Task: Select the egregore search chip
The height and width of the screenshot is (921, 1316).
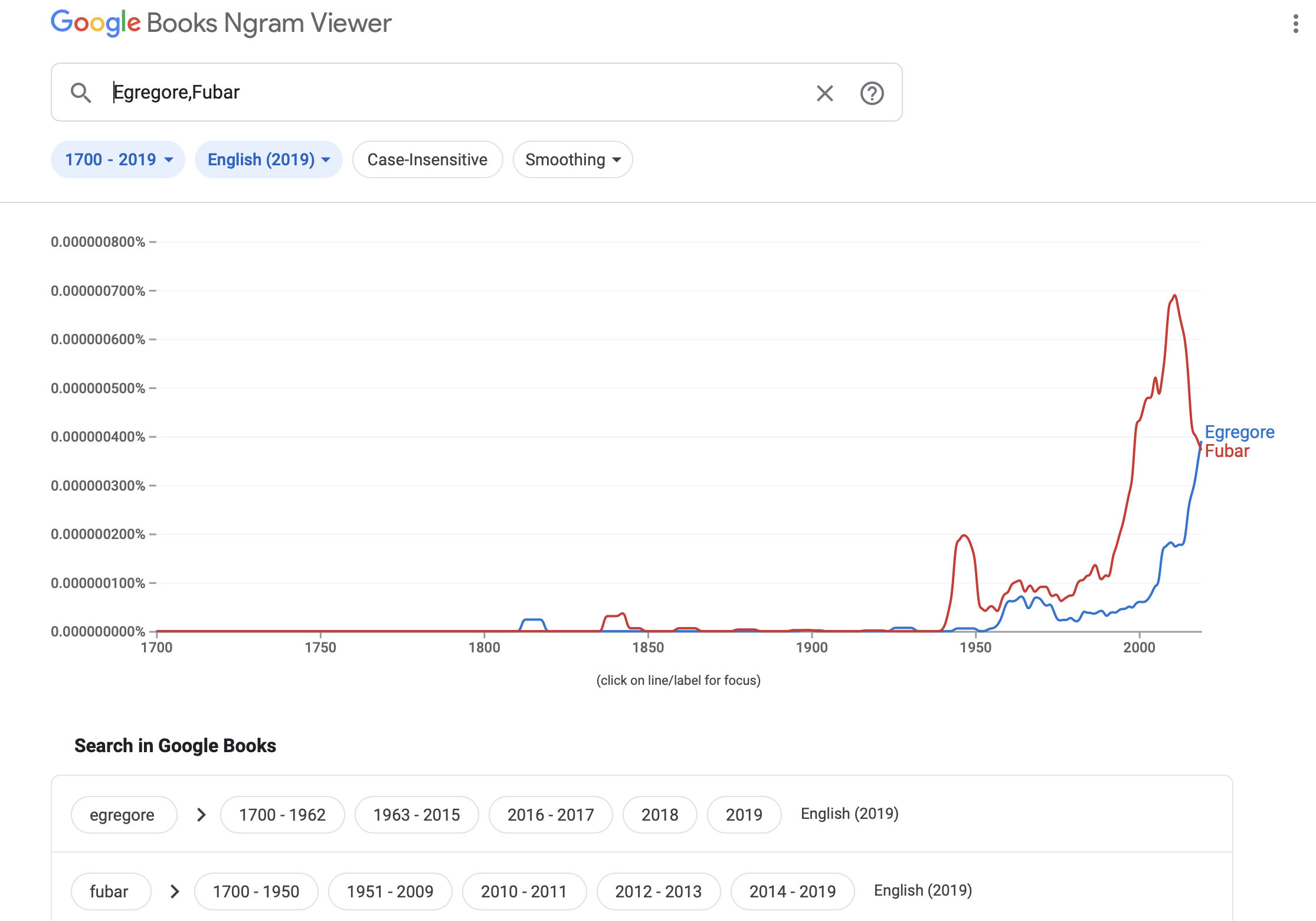Action: (122, 815)
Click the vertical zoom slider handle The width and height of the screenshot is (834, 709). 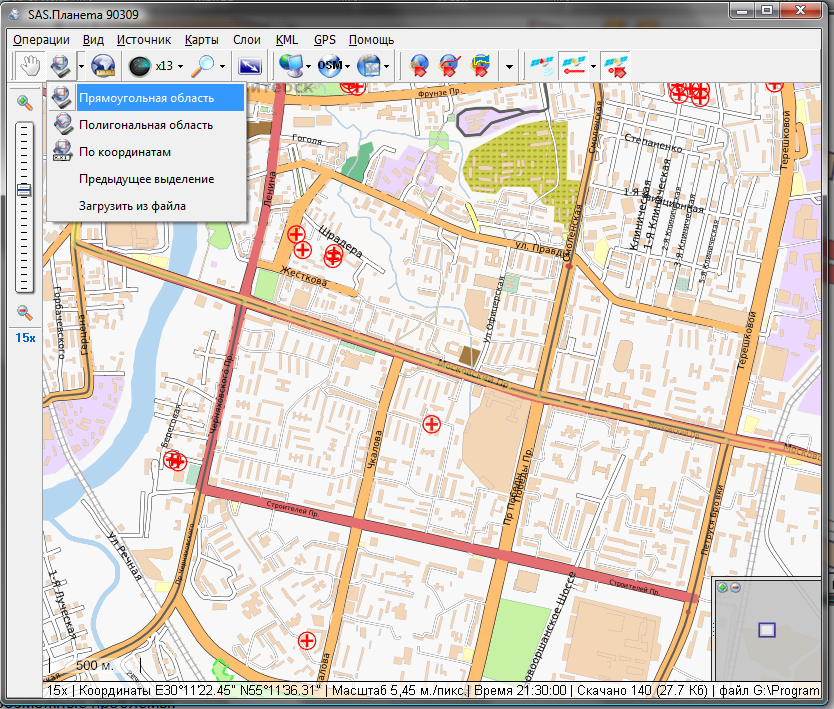(25, 190)
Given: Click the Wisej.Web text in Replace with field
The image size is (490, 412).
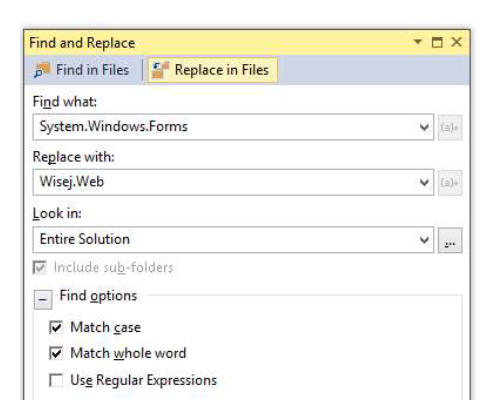Looking at the screenshot, I should [72, 182].
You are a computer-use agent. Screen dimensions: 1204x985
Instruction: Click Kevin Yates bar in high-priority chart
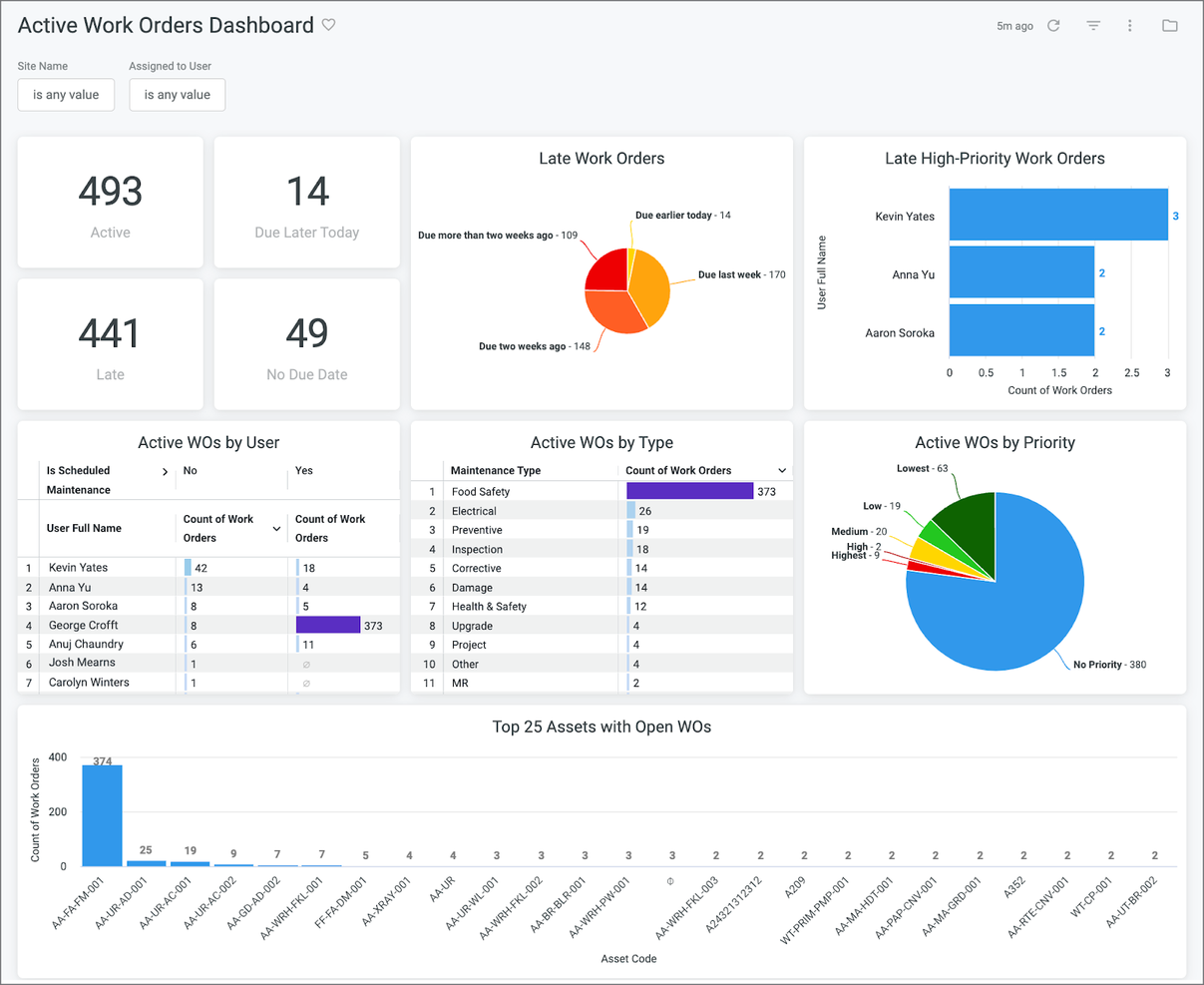point(1058,215)
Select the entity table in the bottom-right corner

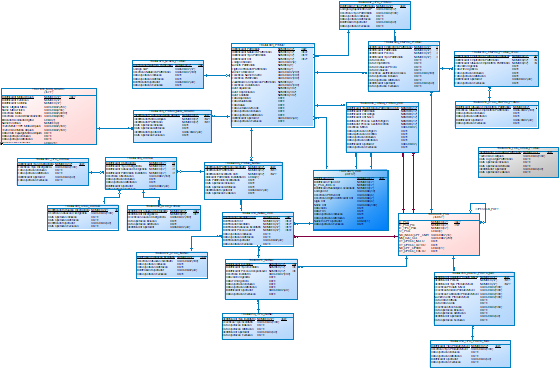coord(470,354)

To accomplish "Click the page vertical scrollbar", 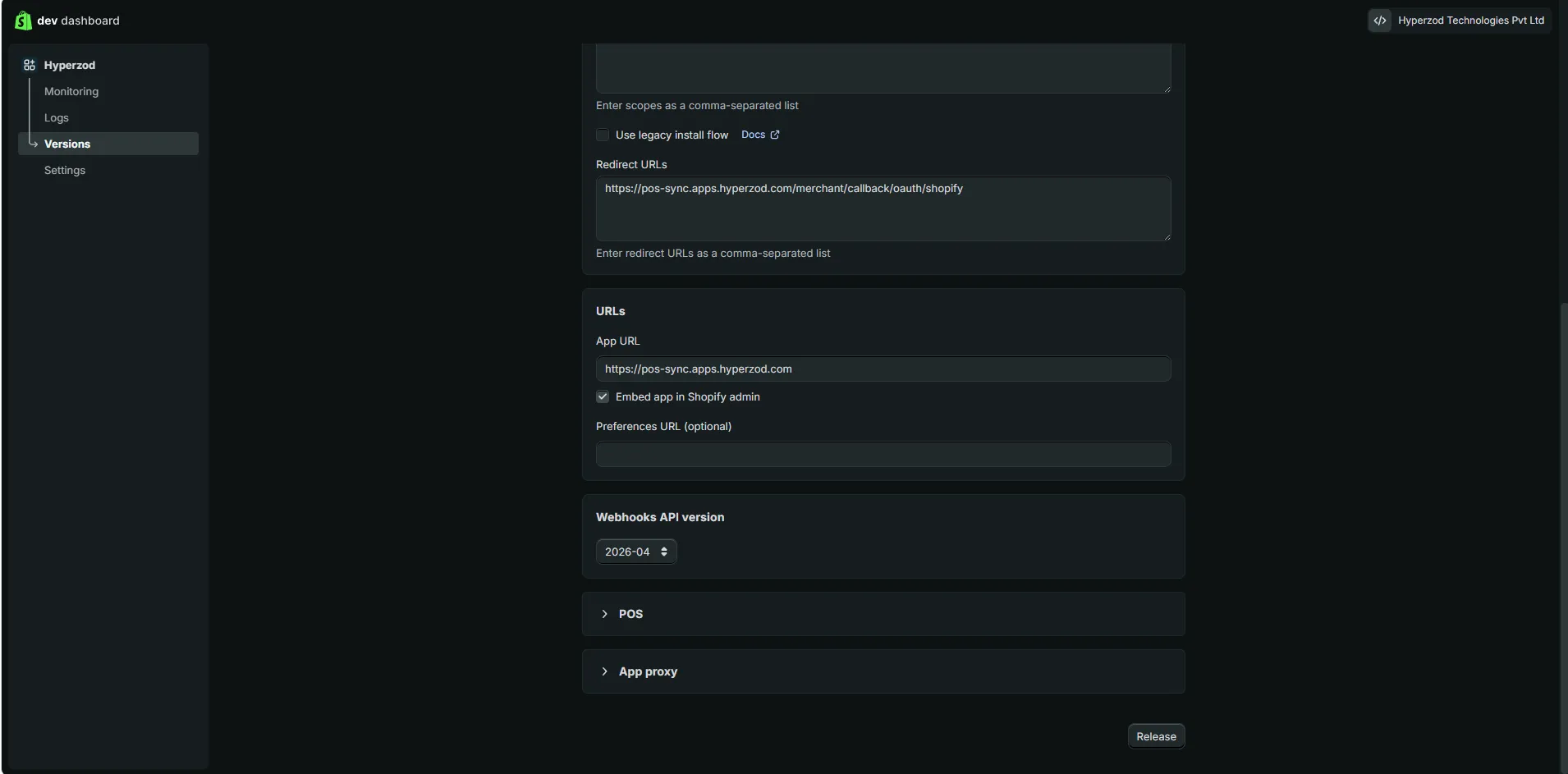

**********

# WORK REQUEST
Go to the line with "Given: Click the" in the entries above. Reproduce that line and each one after it to the end, exactly and without the pictures.

# RESULT OF THIS EXERCISE
Given: Click the Wisej.Web text in Replace with field
The image size is (490, 412).
Looking at the screenshot, I should [72, 182].
You are a computer-use agent. Screen dimensions: 1204x985
Instruction: Click Kevin Yates bar in high-priority chart
point(1058,215)
Select the entity table in the bottom-right corner

coord(470,354)

To accomplish "Click the page vertical scrollbar", 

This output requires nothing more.